**EXERCISE DETAILS**
Search the records for the string "Notifications". Copy each line where it occurs.

**Collected data**
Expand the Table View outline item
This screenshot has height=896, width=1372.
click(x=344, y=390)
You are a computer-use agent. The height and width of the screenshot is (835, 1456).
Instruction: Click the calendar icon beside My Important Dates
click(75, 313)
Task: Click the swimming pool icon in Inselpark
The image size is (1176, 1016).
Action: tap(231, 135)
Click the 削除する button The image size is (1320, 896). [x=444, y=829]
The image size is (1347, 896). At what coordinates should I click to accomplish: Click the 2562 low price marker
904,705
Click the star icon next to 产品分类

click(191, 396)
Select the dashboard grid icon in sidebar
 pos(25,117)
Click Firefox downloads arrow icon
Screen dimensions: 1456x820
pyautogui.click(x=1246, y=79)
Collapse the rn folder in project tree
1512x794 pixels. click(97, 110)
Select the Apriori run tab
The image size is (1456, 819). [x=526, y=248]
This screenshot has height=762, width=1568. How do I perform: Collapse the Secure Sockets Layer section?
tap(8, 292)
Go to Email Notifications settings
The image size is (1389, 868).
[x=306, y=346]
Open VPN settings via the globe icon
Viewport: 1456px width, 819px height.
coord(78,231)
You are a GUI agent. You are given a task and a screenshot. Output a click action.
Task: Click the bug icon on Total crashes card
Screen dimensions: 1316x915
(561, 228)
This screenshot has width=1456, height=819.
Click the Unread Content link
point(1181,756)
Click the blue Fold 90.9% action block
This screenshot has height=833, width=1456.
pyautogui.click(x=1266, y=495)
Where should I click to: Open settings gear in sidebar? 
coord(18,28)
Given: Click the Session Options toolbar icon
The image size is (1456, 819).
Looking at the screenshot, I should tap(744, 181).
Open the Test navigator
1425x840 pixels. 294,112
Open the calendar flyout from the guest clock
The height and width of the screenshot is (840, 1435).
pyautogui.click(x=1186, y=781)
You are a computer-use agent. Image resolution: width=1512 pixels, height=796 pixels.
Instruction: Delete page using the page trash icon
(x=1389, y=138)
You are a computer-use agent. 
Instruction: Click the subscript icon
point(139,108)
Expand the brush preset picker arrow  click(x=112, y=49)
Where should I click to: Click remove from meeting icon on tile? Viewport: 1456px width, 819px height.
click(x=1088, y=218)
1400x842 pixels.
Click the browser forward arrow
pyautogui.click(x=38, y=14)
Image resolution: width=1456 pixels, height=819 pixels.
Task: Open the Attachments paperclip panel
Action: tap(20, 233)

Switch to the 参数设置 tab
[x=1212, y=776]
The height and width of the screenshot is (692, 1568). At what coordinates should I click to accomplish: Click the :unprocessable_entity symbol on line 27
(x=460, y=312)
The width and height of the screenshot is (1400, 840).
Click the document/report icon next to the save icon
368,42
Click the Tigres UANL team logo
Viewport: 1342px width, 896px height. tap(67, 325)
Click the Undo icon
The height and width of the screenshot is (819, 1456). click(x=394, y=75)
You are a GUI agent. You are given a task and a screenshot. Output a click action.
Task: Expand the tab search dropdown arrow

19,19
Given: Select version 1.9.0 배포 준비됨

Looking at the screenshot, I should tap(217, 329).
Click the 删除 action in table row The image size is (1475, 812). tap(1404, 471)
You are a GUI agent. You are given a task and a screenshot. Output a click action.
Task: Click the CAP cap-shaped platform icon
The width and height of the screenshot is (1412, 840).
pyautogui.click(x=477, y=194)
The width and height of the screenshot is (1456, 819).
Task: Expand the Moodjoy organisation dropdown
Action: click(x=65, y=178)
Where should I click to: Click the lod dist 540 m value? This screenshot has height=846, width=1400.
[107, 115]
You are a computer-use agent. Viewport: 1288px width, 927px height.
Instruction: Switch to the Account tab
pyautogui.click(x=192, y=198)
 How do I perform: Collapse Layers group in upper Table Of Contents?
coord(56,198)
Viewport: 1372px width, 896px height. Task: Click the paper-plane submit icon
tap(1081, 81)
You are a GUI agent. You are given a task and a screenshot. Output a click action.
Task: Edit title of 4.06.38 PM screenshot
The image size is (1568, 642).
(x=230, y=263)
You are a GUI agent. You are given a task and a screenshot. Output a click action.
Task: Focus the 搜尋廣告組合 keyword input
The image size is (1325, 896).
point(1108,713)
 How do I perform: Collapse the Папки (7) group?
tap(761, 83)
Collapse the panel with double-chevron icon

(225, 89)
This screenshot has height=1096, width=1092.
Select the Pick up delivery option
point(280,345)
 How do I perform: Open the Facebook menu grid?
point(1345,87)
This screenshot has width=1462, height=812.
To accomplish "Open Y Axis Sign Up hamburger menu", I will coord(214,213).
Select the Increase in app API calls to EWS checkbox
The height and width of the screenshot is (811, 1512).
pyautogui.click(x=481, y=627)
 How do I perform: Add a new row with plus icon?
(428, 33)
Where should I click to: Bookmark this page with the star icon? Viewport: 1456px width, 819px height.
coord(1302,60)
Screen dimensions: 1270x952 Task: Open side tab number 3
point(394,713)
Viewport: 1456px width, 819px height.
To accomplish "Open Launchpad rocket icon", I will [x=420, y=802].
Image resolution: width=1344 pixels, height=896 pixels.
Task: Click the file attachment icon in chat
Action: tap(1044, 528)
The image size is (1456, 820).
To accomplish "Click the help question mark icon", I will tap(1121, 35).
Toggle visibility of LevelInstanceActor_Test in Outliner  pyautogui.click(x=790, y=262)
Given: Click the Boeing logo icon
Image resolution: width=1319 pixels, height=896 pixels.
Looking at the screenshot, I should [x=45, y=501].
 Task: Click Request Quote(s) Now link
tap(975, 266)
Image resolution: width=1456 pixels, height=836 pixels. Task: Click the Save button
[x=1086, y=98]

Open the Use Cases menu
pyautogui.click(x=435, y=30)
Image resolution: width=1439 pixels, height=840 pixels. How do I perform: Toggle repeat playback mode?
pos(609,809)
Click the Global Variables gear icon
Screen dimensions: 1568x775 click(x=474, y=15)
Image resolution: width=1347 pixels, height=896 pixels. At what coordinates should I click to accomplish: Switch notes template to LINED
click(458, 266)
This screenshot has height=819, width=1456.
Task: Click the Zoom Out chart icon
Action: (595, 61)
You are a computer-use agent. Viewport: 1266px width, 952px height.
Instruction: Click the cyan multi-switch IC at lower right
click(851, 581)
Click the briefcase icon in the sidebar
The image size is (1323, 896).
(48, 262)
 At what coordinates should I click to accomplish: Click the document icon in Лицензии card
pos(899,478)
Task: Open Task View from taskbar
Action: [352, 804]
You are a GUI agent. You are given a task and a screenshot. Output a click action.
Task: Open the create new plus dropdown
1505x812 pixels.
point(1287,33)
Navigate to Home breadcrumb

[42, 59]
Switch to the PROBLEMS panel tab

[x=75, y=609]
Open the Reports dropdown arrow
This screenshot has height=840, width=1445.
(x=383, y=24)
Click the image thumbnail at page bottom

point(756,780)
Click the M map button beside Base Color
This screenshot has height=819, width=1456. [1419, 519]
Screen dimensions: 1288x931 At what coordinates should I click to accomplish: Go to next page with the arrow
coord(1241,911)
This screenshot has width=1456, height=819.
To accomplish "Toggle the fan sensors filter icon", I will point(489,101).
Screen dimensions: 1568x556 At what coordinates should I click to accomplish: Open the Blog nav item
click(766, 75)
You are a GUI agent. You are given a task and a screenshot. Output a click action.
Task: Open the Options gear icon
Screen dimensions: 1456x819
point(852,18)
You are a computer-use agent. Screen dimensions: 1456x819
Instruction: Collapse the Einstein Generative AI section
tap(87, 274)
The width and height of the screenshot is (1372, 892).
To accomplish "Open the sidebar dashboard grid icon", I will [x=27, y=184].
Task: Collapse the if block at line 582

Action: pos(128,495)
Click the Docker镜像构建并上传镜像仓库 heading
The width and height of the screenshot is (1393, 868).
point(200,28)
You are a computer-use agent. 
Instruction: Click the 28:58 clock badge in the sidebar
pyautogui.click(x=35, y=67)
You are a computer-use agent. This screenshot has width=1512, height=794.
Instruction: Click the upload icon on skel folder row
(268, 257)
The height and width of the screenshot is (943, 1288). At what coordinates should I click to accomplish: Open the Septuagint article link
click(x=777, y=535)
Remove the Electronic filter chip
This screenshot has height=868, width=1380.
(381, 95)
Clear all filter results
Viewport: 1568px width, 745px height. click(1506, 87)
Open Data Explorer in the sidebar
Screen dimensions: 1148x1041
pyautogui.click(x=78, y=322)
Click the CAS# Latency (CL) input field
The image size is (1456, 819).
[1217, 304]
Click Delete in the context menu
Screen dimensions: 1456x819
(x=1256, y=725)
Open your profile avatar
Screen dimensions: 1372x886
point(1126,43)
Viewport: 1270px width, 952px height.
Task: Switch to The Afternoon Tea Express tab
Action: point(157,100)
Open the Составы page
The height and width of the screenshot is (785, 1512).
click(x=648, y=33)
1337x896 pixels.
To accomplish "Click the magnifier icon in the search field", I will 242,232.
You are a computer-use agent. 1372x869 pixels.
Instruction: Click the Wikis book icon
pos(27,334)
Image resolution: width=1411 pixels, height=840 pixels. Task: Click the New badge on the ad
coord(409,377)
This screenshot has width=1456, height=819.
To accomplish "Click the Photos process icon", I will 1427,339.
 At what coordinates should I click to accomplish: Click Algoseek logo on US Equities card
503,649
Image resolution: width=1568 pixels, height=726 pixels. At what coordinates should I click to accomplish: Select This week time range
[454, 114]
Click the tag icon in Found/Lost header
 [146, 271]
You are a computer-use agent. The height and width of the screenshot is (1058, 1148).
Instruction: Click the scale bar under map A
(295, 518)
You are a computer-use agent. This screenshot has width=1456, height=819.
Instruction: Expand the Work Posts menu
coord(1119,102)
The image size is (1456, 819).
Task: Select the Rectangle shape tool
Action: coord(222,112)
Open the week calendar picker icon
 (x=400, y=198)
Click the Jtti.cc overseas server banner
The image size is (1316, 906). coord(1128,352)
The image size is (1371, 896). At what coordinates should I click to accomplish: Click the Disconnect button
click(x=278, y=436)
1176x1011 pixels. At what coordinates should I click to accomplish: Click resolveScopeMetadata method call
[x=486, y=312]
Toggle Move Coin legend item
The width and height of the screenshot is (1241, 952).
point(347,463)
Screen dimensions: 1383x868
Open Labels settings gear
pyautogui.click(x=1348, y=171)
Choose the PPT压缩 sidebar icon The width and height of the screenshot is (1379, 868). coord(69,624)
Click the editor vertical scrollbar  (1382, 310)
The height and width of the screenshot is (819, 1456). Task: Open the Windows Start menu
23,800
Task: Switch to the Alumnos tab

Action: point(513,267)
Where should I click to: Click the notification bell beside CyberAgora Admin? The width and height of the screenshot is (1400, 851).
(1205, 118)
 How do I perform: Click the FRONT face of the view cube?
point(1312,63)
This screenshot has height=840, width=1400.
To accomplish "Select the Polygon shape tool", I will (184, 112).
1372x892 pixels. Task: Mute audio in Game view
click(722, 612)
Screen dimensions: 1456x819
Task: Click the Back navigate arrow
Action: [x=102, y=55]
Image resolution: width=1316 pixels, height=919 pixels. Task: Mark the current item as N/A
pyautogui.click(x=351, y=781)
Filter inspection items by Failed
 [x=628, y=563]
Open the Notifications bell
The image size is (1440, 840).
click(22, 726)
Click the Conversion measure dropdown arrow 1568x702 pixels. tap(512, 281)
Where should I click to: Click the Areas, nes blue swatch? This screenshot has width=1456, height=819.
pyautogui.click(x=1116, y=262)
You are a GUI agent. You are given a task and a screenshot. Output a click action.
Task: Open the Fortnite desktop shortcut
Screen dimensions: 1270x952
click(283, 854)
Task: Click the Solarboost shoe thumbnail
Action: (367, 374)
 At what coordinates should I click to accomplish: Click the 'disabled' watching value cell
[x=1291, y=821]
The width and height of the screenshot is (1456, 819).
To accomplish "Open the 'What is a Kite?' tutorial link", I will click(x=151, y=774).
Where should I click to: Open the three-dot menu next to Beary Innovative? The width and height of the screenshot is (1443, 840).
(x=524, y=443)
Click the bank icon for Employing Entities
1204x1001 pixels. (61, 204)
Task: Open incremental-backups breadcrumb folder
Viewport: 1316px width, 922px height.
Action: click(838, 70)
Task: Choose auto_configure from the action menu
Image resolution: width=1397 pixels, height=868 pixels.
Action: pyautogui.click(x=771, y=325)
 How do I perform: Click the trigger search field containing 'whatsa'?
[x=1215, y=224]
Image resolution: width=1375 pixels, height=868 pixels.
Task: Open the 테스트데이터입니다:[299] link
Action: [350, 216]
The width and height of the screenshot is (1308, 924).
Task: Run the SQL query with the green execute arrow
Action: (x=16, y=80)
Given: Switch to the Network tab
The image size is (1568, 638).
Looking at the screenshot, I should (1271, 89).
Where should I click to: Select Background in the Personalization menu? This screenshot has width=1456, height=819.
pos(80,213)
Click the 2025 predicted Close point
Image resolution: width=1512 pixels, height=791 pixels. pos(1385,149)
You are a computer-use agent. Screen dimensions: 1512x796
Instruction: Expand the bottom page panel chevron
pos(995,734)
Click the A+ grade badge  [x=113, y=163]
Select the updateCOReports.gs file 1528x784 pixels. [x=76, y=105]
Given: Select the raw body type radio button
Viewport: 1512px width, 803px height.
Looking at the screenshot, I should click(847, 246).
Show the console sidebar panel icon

**ANSWER AREA**
Go to Email Notifications settings
Open the Notifications bell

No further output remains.